START INFORMATION
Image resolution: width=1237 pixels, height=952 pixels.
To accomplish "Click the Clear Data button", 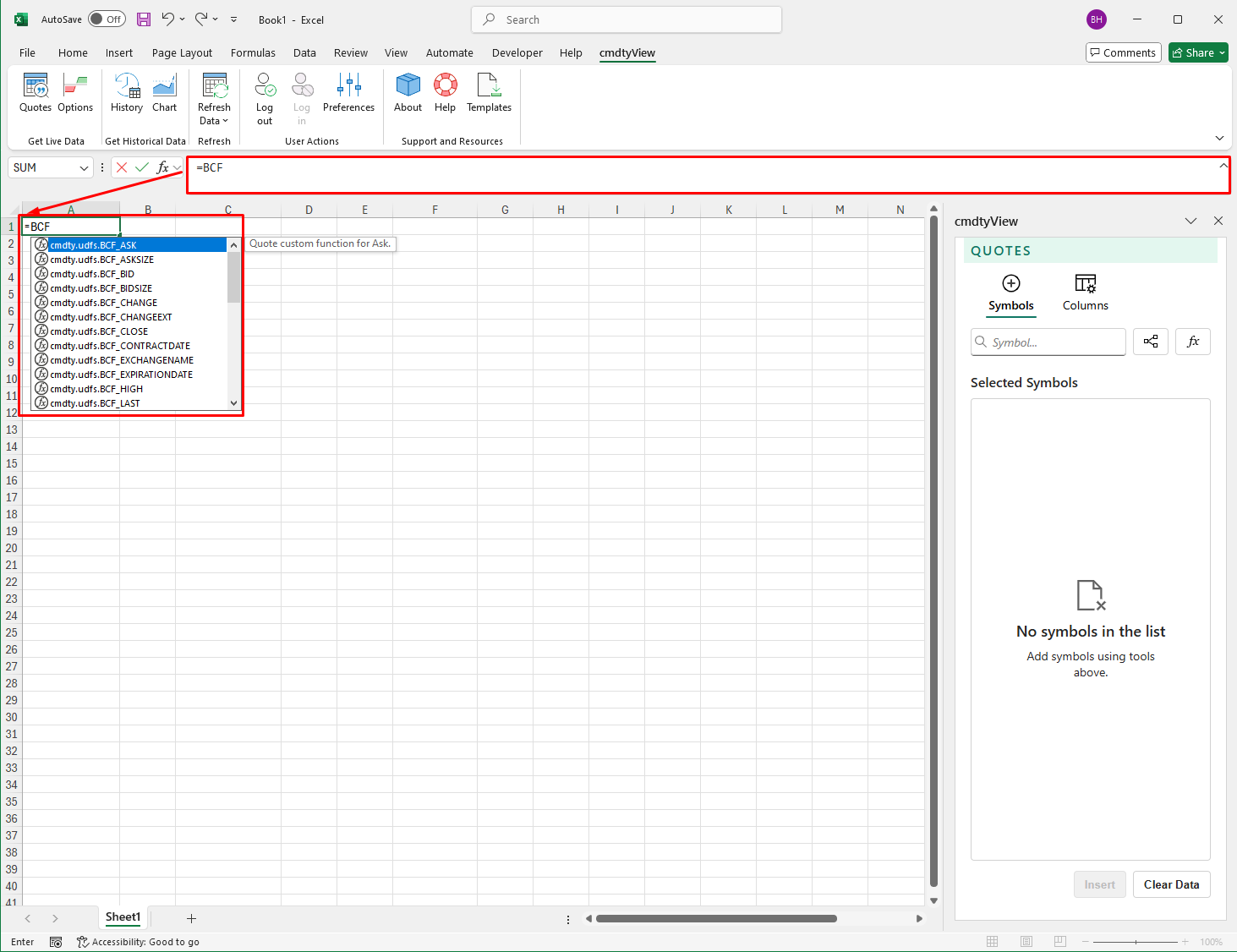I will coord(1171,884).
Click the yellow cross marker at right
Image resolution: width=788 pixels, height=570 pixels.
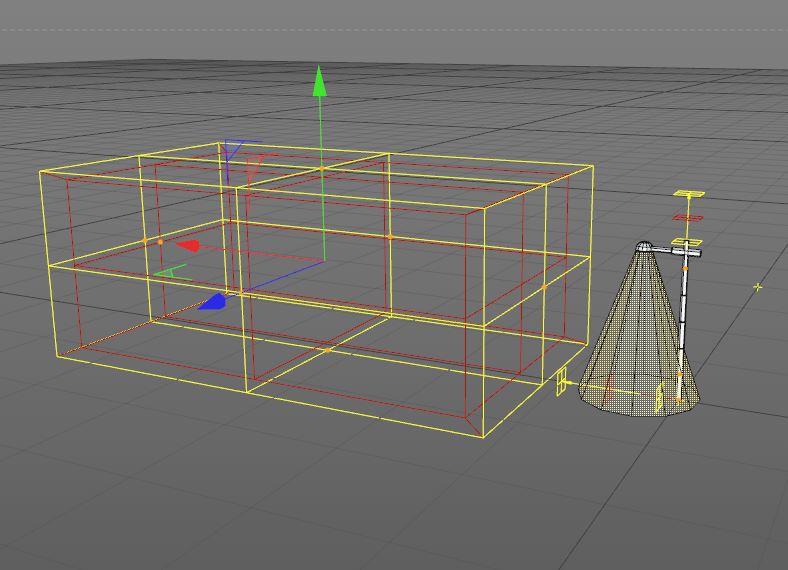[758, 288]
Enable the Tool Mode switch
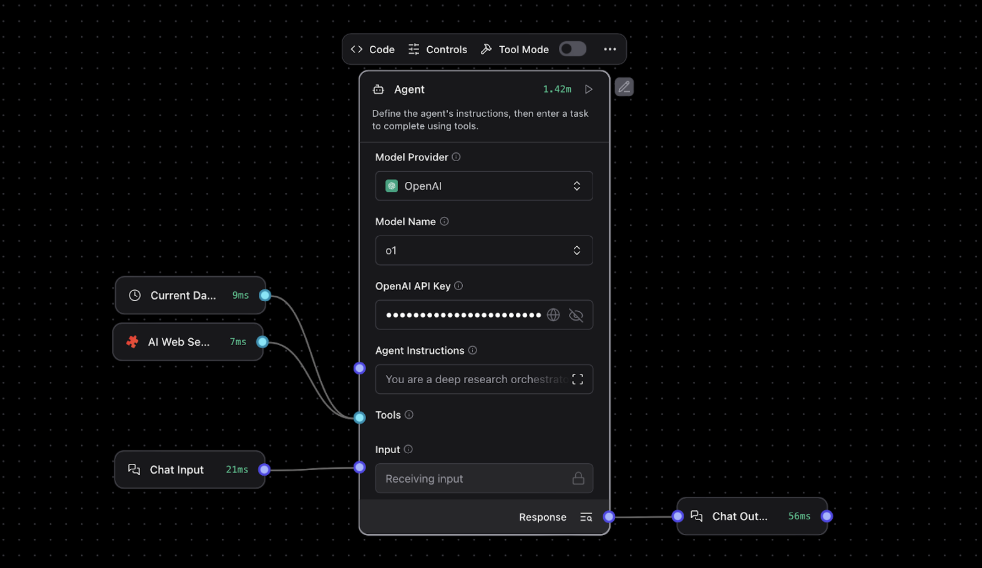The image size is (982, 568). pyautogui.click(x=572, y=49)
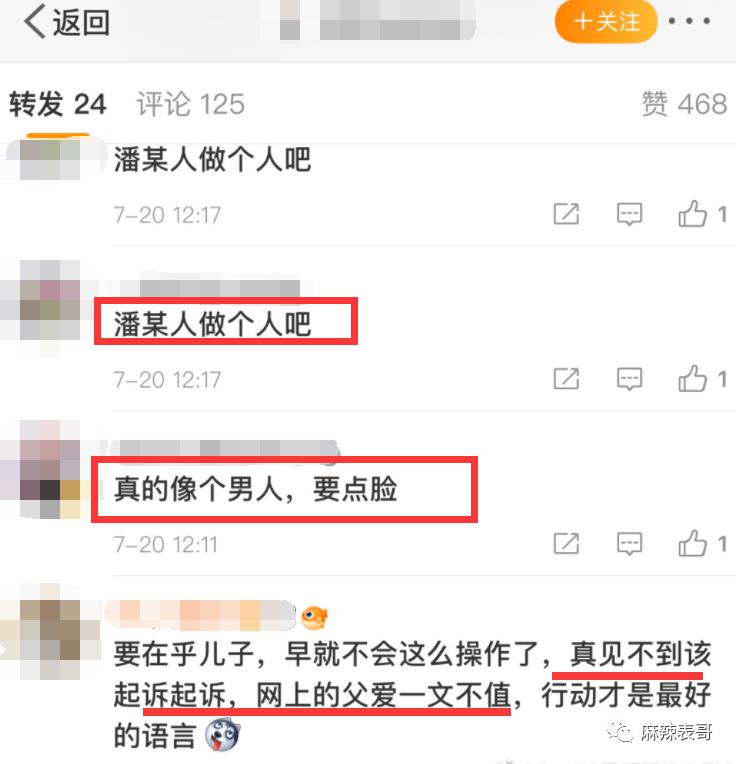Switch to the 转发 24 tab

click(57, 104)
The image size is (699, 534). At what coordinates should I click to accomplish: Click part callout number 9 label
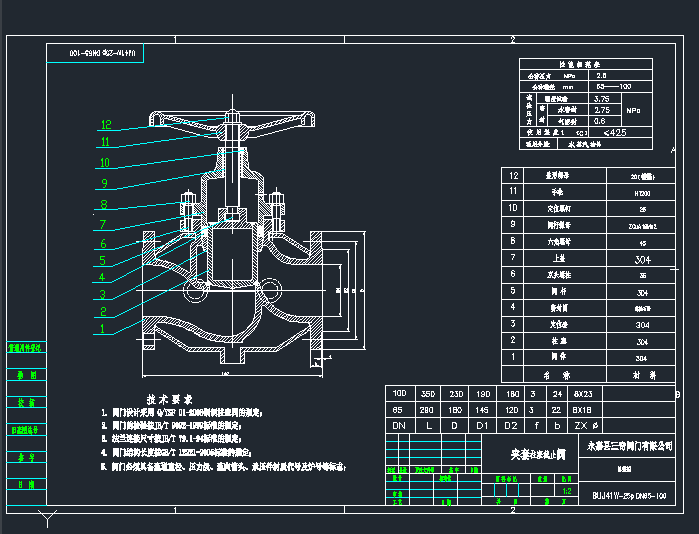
END INFORMATION
START INFORMATION
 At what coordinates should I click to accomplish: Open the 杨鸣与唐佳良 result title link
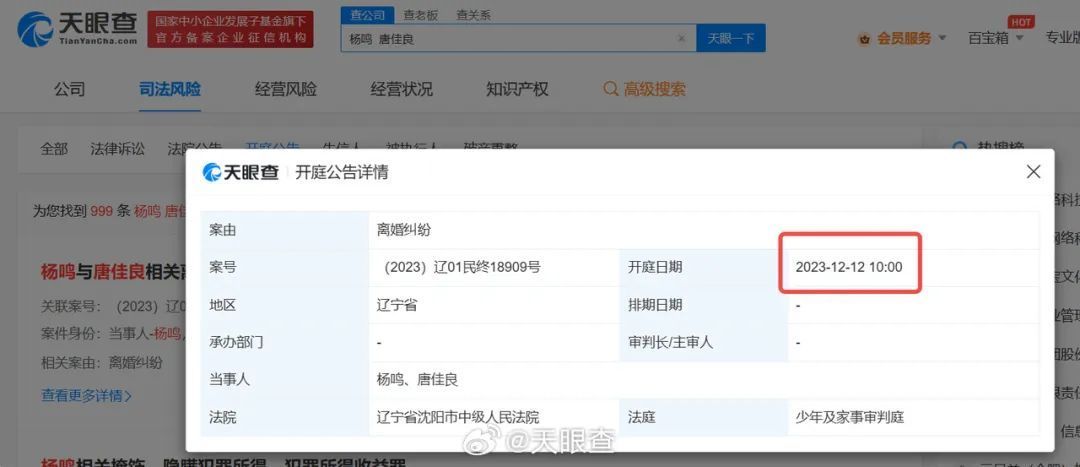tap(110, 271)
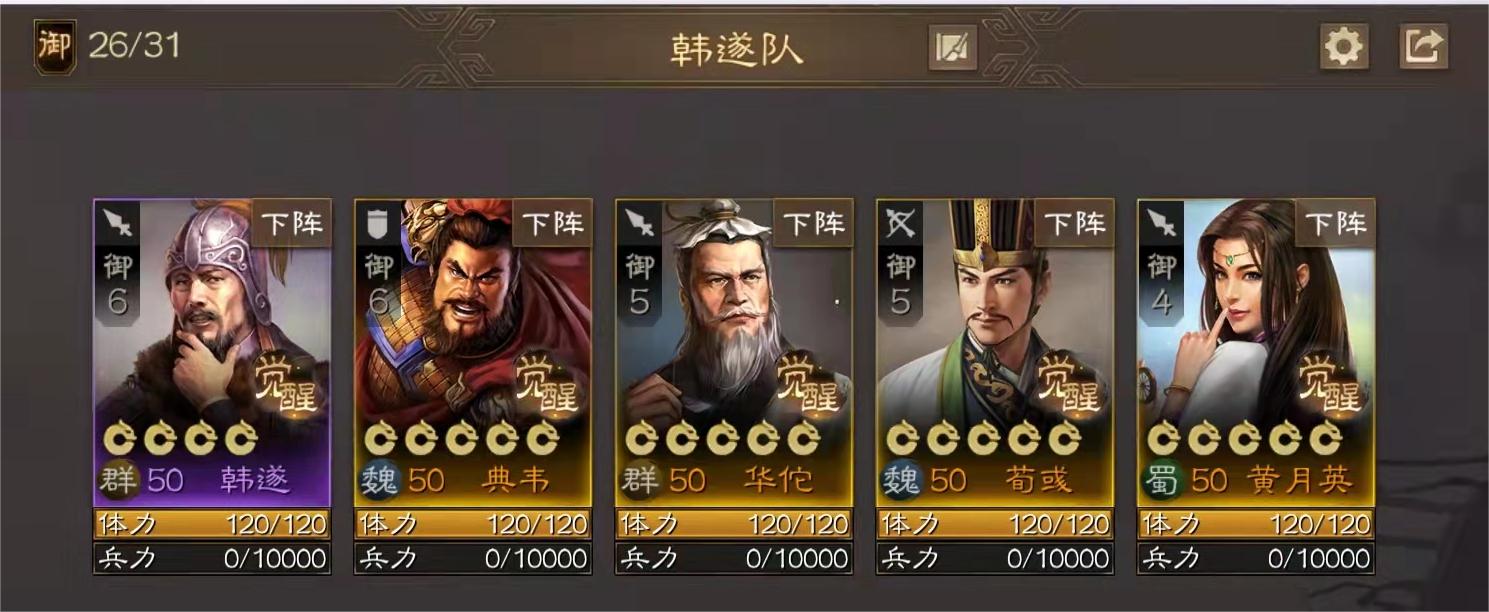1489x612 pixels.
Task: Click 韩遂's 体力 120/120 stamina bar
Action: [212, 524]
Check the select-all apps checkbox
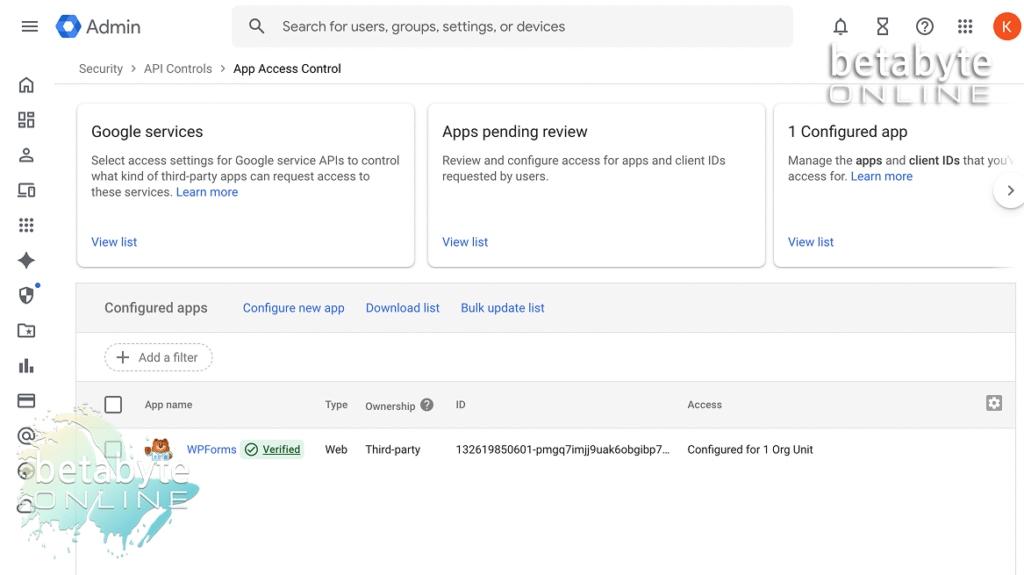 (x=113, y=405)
END INFORMATION
> **PROMPT**
Reproduce exactly, with no pictures, the lines above from the one holding "Image resolution: width=788" to the one holding "The image size is (699, 534).", inclusive.

> **OUTPUT BELOW**
Image resolution: width=788 pixels, height=570 pixels.
[758, 288]
Enable the Tool Mode switch
The image size is (982, 568). pyautogui.click(x=572, y=49)
Switch to the 转发 24 tab

click(57, 104)
The image size is (699, 534). At what coordinates should I click to accomplish: Click part callout number 9 label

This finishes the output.